Walau dihatinya merasa bersalah karena akhir-akhir ini membohongi malaikat kecilnya. Bukan Ahwan tidak ingin jujur, namun Ahwan berusaha mencari waktu yang tepat. Ia tidak ingin Sheila tersakiti. Ia sedang berusaha keluar dari situasi ini. Bagaimanapun ia tidak bisa melepas Nada begitu saja, sebelum ada orang yang benar-benar bisa menggantikan posisinya di Nada. Ahwan tidak sanggup untuk menyakiti keduanya. Ia hanya perlu waktu yang tepat untuk hal ini. Ahwan menghembuskan napas berharap hal berat ini segera berakhir. Ia ingin menikmati masa-masa pernikahannya dengan orang yang ia cintai tanpa ada bayang-bayang siapapun.

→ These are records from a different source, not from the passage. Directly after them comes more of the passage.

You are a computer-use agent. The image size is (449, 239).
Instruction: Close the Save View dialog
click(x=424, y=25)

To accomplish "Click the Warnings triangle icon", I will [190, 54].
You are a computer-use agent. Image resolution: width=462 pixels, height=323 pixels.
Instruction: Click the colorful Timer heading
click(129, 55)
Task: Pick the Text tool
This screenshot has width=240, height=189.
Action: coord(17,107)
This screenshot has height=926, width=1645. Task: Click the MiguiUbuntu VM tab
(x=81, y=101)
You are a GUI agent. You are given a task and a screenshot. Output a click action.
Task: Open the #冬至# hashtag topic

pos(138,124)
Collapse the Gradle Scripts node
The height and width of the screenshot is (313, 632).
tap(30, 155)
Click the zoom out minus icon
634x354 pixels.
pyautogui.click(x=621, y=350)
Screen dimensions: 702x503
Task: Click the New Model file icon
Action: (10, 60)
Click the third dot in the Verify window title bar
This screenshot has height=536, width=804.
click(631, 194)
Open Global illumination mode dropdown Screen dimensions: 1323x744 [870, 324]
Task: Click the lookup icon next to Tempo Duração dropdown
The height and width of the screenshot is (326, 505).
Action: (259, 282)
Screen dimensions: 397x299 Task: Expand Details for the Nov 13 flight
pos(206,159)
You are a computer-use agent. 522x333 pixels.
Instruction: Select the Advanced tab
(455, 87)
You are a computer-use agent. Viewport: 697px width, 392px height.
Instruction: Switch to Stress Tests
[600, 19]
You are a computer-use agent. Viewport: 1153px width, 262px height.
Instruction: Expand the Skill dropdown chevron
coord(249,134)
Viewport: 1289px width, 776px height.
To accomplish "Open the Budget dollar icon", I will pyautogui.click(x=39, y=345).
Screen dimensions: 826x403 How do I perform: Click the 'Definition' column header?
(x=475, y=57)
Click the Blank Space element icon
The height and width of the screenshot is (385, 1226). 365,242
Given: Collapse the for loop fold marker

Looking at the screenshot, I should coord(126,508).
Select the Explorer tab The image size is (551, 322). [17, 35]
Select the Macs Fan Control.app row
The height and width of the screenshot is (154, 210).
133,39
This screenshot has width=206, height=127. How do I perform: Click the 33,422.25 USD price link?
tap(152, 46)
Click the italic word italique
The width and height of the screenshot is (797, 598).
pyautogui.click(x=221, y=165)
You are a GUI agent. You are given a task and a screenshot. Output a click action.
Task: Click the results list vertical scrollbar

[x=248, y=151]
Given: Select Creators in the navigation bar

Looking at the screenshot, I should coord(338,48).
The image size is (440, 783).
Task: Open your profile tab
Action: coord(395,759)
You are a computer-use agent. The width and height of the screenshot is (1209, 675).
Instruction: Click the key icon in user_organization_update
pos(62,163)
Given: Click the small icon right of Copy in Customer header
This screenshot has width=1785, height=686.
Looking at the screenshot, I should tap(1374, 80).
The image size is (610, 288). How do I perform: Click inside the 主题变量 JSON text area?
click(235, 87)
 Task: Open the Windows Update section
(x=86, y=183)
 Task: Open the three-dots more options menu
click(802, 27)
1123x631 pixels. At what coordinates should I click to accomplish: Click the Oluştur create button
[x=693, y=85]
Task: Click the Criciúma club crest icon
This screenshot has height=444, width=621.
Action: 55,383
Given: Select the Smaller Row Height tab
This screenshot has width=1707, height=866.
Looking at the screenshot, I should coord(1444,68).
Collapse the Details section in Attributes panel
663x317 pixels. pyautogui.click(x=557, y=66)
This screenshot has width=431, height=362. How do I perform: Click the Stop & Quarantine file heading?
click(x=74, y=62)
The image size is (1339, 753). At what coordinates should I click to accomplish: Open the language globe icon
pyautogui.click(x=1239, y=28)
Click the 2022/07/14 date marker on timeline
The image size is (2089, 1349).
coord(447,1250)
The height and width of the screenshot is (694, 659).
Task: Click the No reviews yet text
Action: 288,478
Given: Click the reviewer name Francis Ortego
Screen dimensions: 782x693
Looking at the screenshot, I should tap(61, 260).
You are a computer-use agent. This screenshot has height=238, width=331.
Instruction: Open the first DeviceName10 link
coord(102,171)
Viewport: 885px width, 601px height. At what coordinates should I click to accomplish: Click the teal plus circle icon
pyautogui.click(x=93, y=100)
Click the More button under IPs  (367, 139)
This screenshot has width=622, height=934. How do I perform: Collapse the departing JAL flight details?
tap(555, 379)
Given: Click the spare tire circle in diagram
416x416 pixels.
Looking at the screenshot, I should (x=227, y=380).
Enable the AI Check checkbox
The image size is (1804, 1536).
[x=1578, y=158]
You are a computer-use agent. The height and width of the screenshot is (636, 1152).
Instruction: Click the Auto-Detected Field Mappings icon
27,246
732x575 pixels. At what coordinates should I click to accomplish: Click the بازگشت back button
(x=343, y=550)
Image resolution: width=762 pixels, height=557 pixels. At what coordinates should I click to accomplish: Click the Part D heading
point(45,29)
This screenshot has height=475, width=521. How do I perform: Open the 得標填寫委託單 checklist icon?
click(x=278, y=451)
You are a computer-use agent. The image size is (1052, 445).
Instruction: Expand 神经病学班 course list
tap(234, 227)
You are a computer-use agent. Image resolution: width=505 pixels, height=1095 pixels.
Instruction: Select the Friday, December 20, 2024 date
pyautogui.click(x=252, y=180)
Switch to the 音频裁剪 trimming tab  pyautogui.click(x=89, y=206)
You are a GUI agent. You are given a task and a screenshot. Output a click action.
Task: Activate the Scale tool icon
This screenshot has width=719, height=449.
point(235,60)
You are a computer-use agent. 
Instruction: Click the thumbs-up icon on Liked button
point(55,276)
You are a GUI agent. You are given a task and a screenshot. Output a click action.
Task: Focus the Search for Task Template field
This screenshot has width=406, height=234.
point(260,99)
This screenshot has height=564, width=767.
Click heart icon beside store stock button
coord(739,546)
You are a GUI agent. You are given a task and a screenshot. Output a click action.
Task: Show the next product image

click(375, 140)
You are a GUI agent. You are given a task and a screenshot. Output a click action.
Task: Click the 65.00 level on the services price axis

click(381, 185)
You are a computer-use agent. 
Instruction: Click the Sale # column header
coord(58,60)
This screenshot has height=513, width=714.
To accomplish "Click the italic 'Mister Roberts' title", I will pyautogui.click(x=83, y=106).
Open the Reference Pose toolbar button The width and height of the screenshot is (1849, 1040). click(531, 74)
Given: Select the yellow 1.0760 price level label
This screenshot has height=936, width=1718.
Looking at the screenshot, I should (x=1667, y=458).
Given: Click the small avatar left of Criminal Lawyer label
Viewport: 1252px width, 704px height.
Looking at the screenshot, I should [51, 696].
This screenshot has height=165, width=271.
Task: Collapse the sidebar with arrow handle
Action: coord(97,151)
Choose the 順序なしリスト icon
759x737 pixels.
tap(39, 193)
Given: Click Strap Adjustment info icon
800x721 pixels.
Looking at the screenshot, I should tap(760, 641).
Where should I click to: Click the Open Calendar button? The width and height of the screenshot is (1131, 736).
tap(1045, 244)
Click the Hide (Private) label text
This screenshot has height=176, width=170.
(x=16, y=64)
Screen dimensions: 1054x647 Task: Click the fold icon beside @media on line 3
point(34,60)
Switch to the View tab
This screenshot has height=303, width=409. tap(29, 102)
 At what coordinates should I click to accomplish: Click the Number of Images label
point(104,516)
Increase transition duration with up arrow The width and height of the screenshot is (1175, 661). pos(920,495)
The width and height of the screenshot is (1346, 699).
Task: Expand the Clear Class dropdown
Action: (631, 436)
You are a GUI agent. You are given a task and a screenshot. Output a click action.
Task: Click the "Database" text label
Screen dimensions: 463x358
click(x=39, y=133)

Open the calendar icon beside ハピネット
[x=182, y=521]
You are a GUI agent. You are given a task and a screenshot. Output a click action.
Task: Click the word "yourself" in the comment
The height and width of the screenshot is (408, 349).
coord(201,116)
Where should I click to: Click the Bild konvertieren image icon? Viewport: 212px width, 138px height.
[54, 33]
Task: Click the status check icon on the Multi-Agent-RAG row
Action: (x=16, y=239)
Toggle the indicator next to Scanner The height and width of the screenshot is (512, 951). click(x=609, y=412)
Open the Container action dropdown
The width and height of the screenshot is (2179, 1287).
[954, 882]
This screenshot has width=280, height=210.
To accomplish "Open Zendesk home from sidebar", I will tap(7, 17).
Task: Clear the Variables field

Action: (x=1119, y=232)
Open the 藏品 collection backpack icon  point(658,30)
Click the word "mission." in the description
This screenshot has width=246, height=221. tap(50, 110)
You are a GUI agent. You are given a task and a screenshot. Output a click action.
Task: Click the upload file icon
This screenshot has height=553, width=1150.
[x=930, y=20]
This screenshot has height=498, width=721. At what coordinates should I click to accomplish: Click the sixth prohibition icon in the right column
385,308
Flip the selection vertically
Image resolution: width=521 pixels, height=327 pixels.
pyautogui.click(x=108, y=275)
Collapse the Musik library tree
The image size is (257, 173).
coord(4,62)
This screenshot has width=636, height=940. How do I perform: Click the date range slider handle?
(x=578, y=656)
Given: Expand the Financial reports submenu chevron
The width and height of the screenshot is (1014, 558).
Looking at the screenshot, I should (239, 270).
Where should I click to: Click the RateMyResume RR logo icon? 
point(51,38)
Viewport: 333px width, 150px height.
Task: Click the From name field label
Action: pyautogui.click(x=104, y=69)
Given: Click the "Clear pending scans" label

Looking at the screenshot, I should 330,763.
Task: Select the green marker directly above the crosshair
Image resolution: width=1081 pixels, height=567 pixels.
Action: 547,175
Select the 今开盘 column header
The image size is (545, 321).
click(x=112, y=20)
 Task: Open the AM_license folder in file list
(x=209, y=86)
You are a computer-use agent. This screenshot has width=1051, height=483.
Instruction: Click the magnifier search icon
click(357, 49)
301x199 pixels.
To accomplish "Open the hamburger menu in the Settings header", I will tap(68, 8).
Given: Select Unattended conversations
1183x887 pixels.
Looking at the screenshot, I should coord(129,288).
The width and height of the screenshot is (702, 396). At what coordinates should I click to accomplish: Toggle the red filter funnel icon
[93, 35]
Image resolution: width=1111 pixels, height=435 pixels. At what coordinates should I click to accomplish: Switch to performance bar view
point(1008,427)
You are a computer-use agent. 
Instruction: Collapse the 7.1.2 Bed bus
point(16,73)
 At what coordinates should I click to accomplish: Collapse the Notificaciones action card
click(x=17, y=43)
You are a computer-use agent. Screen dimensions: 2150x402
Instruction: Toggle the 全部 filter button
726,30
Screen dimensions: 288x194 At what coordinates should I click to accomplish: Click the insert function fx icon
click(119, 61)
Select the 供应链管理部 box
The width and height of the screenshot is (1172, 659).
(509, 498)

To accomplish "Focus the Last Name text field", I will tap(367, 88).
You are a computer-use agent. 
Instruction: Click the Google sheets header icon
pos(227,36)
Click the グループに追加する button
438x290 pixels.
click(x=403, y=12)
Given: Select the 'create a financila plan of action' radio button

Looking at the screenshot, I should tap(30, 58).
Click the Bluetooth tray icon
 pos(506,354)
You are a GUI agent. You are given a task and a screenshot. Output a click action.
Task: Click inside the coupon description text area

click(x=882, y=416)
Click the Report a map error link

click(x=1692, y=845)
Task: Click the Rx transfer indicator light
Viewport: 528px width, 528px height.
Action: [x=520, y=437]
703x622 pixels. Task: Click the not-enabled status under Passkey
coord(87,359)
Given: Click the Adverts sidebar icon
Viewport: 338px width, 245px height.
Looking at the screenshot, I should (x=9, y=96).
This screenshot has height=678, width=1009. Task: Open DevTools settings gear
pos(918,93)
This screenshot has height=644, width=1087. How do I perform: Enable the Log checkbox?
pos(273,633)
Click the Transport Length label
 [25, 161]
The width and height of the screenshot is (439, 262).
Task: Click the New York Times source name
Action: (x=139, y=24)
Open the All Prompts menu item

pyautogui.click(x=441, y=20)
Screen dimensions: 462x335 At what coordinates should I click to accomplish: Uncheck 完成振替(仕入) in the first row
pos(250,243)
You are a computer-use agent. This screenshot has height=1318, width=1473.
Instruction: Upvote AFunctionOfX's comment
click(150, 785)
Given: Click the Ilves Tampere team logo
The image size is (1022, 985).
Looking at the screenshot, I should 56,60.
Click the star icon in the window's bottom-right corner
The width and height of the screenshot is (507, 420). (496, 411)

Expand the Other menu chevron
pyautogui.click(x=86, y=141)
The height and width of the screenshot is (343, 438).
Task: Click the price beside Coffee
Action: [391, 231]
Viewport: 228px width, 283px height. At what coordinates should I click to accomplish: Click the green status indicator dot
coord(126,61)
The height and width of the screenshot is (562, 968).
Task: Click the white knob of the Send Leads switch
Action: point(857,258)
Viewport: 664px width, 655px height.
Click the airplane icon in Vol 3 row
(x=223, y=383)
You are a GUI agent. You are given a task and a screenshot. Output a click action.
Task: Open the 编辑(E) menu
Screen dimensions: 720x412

Ahwan semakin menenggelamkan pelukannya. Sheila bisa merasakan kehangatan mereka seperti matahari yang memeluk bumi begitu hangat. Dan juga debaran jantung Ahwan seakan menandakan jika perasaan pria itu masih sama untuknya. Apakah jantung itu juga berdebar untuk Nada? Batin Sheila berguman tanpa sadar Sheila mengeratkan pelukannya pada Ahwan. Ia takut kehilangan pria yang ia cintai ini. Ia tidak ingin membaginya dengan siapapun itu.

Suara adzan terdengar, Sheila reflek melepas pelukan mereka. Ia tersipu malu karena begitu erat memeluk Ahwan suaminya. Walau Ahwan sendiri nampak tidak keberatan dengan apa yang dilakukan oleh Sheila. Pria itu nampak senang.

"Mas kita persiapan untuk sholat dulu." Ujar Sheila mengingatkan Ahwan. Pria itu tersenyum kemudian mengangguk menuntun Sheila untuk sholat berjamaah bersamanya di masjid dekat rumah.